Copy all of the data below word for word.

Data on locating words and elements
================

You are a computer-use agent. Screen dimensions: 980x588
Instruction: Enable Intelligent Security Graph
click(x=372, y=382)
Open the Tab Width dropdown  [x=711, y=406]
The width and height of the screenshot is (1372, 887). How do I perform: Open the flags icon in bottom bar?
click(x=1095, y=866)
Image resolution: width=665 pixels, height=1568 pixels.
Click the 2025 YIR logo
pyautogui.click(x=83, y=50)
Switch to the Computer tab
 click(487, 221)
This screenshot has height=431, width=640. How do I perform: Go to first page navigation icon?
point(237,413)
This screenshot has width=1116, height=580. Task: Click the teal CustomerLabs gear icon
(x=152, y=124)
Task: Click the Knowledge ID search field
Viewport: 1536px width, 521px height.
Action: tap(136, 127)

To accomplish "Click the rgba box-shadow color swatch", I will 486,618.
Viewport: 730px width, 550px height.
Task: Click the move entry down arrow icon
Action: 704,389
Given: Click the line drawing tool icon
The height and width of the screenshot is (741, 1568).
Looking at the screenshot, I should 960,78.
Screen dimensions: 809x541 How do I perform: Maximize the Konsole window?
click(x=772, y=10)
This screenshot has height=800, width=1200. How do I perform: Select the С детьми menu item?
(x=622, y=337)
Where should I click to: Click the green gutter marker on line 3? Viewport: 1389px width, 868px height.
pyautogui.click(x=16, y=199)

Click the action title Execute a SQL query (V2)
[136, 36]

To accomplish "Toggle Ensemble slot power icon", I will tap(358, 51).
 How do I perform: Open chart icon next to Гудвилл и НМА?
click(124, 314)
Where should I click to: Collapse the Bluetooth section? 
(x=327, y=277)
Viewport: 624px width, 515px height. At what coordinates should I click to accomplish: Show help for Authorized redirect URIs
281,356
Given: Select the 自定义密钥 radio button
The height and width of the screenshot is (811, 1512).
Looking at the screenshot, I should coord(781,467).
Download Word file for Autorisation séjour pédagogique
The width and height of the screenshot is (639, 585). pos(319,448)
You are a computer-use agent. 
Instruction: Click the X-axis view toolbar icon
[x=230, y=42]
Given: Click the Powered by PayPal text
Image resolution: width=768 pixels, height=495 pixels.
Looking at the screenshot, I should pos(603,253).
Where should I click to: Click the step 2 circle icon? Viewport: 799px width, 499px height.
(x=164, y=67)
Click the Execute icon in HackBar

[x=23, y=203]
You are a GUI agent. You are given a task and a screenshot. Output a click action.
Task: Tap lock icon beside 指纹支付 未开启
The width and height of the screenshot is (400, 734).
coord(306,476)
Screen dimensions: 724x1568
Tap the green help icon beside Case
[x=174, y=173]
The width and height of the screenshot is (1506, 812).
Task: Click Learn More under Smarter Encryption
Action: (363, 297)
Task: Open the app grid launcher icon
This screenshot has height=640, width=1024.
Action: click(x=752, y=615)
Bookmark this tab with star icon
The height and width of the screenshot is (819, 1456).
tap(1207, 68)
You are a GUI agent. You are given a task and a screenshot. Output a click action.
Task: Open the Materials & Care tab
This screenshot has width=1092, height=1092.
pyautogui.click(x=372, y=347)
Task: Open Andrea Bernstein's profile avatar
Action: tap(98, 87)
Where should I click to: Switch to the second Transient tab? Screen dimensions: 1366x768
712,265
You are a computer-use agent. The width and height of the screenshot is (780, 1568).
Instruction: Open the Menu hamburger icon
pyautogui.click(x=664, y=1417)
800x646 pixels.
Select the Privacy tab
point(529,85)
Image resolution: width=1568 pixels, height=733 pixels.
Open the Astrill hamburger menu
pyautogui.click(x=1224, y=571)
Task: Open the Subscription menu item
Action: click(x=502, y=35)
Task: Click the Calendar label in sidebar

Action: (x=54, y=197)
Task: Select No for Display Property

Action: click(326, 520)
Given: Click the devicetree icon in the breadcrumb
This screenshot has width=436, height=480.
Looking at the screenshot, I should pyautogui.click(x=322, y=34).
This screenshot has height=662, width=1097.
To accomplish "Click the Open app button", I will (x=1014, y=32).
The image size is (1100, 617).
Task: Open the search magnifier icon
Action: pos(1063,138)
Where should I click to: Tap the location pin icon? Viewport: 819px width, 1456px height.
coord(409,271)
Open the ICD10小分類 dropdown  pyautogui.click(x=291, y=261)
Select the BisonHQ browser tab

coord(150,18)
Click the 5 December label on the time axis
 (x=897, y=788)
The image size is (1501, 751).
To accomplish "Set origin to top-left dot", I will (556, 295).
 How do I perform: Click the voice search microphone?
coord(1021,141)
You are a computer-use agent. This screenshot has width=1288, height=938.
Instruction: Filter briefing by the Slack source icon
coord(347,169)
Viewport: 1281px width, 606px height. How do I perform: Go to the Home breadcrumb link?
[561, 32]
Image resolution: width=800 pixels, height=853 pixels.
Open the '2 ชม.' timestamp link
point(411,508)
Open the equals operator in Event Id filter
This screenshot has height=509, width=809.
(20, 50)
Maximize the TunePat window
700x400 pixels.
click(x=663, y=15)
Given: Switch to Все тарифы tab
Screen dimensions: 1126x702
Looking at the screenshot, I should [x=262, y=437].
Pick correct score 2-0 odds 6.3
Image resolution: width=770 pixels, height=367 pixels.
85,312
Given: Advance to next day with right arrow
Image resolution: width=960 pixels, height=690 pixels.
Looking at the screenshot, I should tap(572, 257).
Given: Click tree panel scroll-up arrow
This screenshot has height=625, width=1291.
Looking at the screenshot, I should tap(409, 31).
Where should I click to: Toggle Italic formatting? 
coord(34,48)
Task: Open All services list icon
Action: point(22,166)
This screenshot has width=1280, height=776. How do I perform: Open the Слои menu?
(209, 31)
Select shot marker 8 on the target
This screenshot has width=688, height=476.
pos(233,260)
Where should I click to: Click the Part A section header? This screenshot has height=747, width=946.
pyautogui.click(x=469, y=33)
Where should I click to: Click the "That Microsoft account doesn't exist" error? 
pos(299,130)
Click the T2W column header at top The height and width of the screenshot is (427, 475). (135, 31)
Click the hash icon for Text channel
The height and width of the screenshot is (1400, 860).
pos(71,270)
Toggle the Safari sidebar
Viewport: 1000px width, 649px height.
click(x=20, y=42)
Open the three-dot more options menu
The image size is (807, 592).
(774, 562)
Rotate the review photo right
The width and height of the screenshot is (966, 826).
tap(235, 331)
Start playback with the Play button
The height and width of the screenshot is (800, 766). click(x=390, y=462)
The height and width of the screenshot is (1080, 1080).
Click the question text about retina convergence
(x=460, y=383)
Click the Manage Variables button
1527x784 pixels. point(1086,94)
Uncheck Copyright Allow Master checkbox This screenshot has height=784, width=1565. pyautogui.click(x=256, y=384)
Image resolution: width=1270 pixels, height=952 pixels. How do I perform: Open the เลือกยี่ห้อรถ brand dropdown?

================

Result below:
You are a computer-use agent. Screen dimensions: 980x588
Instruction: Enable Intelligent Security Graph
click(x=372, y=382)
Open the Tab Width dropdown  [x=711, y=406]
The width and height of the screenshot is (1372, 887). How do I perform: Open the flags icon in bottom bar?
click(x=1095, y=866)
Image resolution: width=665 pixels, height=1568 pixels.
Click the 2025 YIR logo
pyautogui.click(x=83, y=50)
Switch to the Computer tab
 click(487, 221)
This screenshot has height=431, width=640. How do I perform: Go to first page navigation icon?
point(237,413)
This screenshot has width=1116, height=580. Task: Click the teal CustomerLabs gear icon
(x=152, y=124)
Task: Click the Knowledge ID search field
Viewport: 1536px width, 521px height.
Action: tap(136, 127)

To accomplish "Click the rgba box-shadow color swatch", I will 486,618.
Viewport: 730px width, 550px height.
Task: Click the move entry down arrow icon
Action: 704,389
Given: Click the line drawing tool icon
The height and width of the screenshot is (741, 1568).
Looking at the screenshot, I should 960,78.
Screen dimensions: 809x541 How do I perform: Maximize the Konsole window?
click(x=772, y=10)
This screenshot has height=800, width=1200. How do I perform: Select the С детьми menu item?
(x=622, y=337)
Where should I click to: Click the green gutter marker on line 3? Viewport: 1389px width, 868px height.
pyautogui.click(x=16, y=199)

Click the action title Execute a SQL query (V2)
[136, 36]

To accomplish "Toggle Ensemble slot power icon", I will tap(358, 51).
 How do I perform: Open chart icon next to Гудвилл и НМА?
click(124, 314)
Where should I click to: Collapse the Bluetooth section? 
(x=327, y=277)
Viewport: 624px width, 515px height. At what coordinates should I click to accomplish: Show help for Authorized redirect URIs
281,356
Given: Select the 自定义密钥 radio button
The height and width of the screenshot is (811, 1512).
Looking at the screenshot, I should coord(781,467).
Download Word file for Autorisation séjour pédagogique
The width and height of the screenshot is (639, 585). pos(319,448)
You are a computer-use agent. 
Instruction: Click the X-axis view toolbar icon
[x=230, y=42]
Given: Click the Powered by PayPal text
Image resolution: width=768 pixels, height=495 pixels.
Looking at the screenshot, I should pos(603,253).
Where should I click to: Click the step 2 circle icon? Viewport: 799px width, 499px height.
(x=164, y=67)
Click the Execute icon in HackBar

[x=23, y=203]
You are a GUI agent. You are given a task and a screenshot. Output a click action.
Task: Tap lock icon beside 指纹支付 未开启
The width and height of the screenshot is (400, 734).
coord(306,476)
Screen dimensions: 724x1568
Tap the green help icon beside Case
[x=174, y=173]
The width and height of the screenshot is (1506, 812).
Task: Click Learn More under Smarter Encryption
Action: (363, 297)
Task: Open the app grid launcher icon
This screenshot has height=640, width=1024.
Action: click(x=752, y=615)
Bookmark this tab with star icon
The height and width of the screenshot is (819, 1456).
tap(1207, 68)
You are a GUI agent. You are given a task and a screenshot. Output a click action.
Task: Open the Materials & Care tab
This screenshot has width=1092, height=1092.
pyautogui.click(x=372, y=347)
Task: Open Andrea Bernstein's profile avatar
Action: tap(98, 87)
Where should I click to: Switch to the second Transient tab? Screen dimensions: 1366x768
712,265
You are a computer-use agent. The width and height of the screenshot is (780, 1568).
Instruction: Open the Menu hamburger icon
pyautogui.click(x=664, y=1417)
800x646 pixels.
Select the Privacy tab
point(529,85)
Image resolution: width=1568 pixels, height=733 pixels.
Open the Astrill hamburger menu
pyautogui.click(x=1224, y=571)
Task: Open the Subscription menu item
Action: click(x=502, y=35)
Task: Click the Calendar label in sidebar

Action: (x=54, y=197)
Task: Select No for Display Property

Action: click(326, 520)
Given: Click the devicetree icon in the breadcrumb
This screenshot has width=436, height=480.
Looking at the screenshot, I should pyautogui.click(x=322, y=34).
This screenshot has height=662, width=1097.
To accomplish "Click the Open app button", I will (x=1014, y=32).
The image size is (1100, 617).
Task: Open the search magnifier icon
Action: pos(1063,138)
Where should I click to: Tap the location pin icon? Viewport: 819px width, 1456px height.
coord(409,271)
Open the ICD10小分類 dropdown  pyautogui.click(x=291, y=261)
Select the BisonHQ browser tab

coord(150,18)
Click the 5 December label on the time axis
 (x=897, y=788)
The image size is (1501, 751).
To accomplish "Set origin to top-left dot", I will (556, 295).
 How do I perform: Click the voice search microphone?
coord(1021,141)
You are a computer-use agent. This screenshot has width=1288, height=938.
Instruction: Filter briefing by the Slack source icon
coord(347,169)
Viewport: 1281px width, 606px height. How do I perform: Go to the Home breadcrumb link?
[561, 32]
Image resolution: width=800 pixels, height=853 pixels.
Open the '2 ชม.' timestamp link
point(411,508)
Open the equals operator in Event Id filter
This screenshot has height=509, width=809.
(20, 50)
Maximize the TunePat window
700x400 pixels.
click(x=663, y=15)
Given: Switch to Все тарифы tab
Screen dimensions: 1126x702
Looking at the screenshot, I should [x=262, y=437].
Pick correct score 2-0 odds 6.3
Image resolution: width=770 pixels, height=367 pixels.
85,312
Given: Advance to next day with right arrow
Image resolution: width=960 pixels, height=690 pixels.
Looking at the screenshot, I should tap(572, 257).
Given: Click tree panel scroll-up arrow
This screenshot has height=625, width=1291.
Looking at the screenshot, I should tap(409, 31).
Where should I click to: Toggle Italic formatting? 
coord(34,48)
Task: Open All services list icon
Action: point(22,166)
This screenshot has width=1280, height=776. How do I perform: Open the Слои menu?
(209, 31)
Select shot marker 8 on the target
This screenshot has width=688, height=476.
pos(233,260)
Where should I click to: Click the Part A section header? This screenshot has height=747, width=946.
pyautogui.click(x=469, y=33)
Where should I click to: Click the "That Microsoft account doesn't exist" error? 
pos(299,130)
Click the T2W column header at top The height and width of the screenshot is (427, 475). (135, 31)
Click the hash icon for Text channel
The height and width of the screenshot is (1400, 860).
pos(71,270)
Toggle the Safari sidebar
Viewport: 1000px width, 649px height.
click(x=20, y=42)
Open the three-dot more options menu
The image size is (807, 592).
(774, 562)
Rotate the review photo right
The width and height of the screenshot is (966, 826).
tap(235, 331)
Start playback with the Play button
The height and width of the screenshot is (800, 766). click(x=390, y=462)
The height and width of the screenshot is (1080, 1080).
Click the question text about retina convergence
(x=460, y=383)
Click the Manage Variables button
1527x784 pixels. point(1086,94)
Uncheck Copyright Allow Master checkbox This screenshot has height=784, width=1565. pyautogui.click(x=256, y=384)
Image resolution: width=1270 pixels, height=952 pixels. How do I perform: Open the เลือกยี่ห้อรถ brand dropdown?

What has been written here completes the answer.